Evaluating the last missing ingredient for the three-loop quark static potential by differential equations

TL;DR

The paper addresses the problem of obtaining an analytic value for the last missing constant in the three-loop quark static potential by focusing on the master integral $I_1$. It introduces a parametric family of Feynman integrals with an auxiliary variable $y$ and derives a system of 109 master integrals satisfying $\partial_y \mathbf{F}=\mathrm{A}(y,\epsilon)\mathbf{F}$, aiming for a canonical $\epsilon$-form. Although a full $\epsilon$-form is not achieved for the entire matrix, a block-wise $\epsilon$-form is obtained, and the solution is constructed in an $\epsilon$-expansion after a change of variables to $x=1/y$, with results expressed in terms of multiple polylogarithms up to weight six. Boundary conditions are fixed from the large-$y$ asymptotics via expansion by regions, including HQET-like hard-region integrals and DRA-computed contributions, allowing the extraction of $I_1(0)$ in analytic form. The final result yields a compact analytic expression for $I_1(0)$ in terms of polylogarithms and zeta values, enabling the fully analytic three-loop quark static potential in the companion work, and providing analytic HQET integrals as by-products; the master-integral data are publicly available.

Abstract

We analytically evaluate the three-loop Feynman integral which was the last missing ingredient for the analytical evaluation of the three-loop quark static potential.
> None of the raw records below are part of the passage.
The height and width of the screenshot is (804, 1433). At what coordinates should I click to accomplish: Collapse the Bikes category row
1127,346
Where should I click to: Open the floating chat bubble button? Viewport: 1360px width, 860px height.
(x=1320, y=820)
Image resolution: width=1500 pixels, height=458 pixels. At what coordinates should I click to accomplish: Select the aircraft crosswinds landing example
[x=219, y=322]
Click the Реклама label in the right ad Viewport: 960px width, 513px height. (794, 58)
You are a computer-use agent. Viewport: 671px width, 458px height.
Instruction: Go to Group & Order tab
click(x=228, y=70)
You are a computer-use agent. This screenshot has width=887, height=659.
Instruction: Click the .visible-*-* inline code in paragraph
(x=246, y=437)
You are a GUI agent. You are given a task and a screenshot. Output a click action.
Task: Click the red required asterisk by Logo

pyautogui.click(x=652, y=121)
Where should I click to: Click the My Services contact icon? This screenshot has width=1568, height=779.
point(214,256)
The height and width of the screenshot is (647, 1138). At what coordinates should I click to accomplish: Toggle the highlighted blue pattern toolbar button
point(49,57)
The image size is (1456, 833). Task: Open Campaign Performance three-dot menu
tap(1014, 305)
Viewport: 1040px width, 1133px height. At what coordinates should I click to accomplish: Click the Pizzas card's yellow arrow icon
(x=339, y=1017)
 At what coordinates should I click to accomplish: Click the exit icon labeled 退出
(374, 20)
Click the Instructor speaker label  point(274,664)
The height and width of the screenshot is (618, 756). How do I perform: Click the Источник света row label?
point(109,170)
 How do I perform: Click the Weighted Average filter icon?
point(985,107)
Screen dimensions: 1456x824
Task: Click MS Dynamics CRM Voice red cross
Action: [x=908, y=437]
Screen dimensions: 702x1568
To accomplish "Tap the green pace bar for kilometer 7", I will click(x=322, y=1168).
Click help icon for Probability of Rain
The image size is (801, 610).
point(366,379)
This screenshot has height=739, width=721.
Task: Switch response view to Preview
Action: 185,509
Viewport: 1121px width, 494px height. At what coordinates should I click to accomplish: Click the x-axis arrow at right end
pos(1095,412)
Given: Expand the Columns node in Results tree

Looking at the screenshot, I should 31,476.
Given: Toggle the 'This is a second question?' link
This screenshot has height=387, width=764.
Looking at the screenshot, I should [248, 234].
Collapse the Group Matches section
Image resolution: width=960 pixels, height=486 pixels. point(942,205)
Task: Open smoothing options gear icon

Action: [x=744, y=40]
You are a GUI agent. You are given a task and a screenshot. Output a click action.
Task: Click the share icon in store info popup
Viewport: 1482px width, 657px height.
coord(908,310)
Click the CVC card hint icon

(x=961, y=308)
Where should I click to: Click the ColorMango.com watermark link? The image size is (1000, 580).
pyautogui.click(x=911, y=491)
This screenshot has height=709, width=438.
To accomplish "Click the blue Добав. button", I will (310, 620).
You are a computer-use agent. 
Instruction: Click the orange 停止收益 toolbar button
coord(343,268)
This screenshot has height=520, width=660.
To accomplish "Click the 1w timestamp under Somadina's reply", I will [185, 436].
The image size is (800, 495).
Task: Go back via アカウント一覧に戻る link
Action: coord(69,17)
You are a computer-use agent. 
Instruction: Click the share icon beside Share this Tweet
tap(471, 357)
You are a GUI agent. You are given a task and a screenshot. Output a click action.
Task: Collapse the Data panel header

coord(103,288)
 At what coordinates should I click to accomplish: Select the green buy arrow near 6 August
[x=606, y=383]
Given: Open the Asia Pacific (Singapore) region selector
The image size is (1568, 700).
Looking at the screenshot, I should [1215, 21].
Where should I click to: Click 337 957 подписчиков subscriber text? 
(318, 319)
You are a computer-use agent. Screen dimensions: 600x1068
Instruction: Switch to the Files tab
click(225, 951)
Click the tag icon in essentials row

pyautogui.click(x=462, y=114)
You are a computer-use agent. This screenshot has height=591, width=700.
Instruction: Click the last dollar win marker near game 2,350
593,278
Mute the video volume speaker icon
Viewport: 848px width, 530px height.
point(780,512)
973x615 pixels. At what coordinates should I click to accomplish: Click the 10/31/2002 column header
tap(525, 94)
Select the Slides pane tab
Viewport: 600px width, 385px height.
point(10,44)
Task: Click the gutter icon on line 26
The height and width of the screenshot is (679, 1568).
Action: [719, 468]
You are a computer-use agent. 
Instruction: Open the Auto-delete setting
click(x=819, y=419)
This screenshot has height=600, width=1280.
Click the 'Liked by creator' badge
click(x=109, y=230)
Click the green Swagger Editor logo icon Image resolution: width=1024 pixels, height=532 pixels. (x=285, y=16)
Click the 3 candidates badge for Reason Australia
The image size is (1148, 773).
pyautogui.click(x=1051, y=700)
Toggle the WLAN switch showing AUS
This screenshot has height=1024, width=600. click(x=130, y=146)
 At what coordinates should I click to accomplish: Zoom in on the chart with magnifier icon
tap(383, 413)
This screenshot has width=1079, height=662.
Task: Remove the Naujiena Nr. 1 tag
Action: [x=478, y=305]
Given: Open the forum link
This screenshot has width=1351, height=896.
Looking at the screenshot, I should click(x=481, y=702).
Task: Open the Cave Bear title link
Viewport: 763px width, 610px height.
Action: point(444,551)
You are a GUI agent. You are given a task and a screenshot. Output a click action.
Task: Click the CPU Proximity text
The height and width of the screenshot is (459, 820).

To evaluate the integral we introduce an auxiliary parameter $y$, which corresponds to the residual energy in some of the HQET propagators. We construct a differential system for 109 master integrals depending on $y$ and fix boundary conditions from the asymptotic behaviour in the limit $y\to \infty$. The original integral is recovered from the limit $y\to 0$. To solve these linear differential equations we try to find an $ε$-form of the differential system. Though this step appears to be, strictly speaking, not possible, we succeed to find an $ε$-form of all irreducible diagonal blocks, which is sufficient for solving the differential system in terms of an $ε$ expansion. We find a solution up to weight six in terms of multiple polylogarithms and obtain an analytical result for the required three-loop Feynman integral by taking the limit $y\to 0$. As a by-product, we obtain analytical results for some Feynman integrals typical for HQET.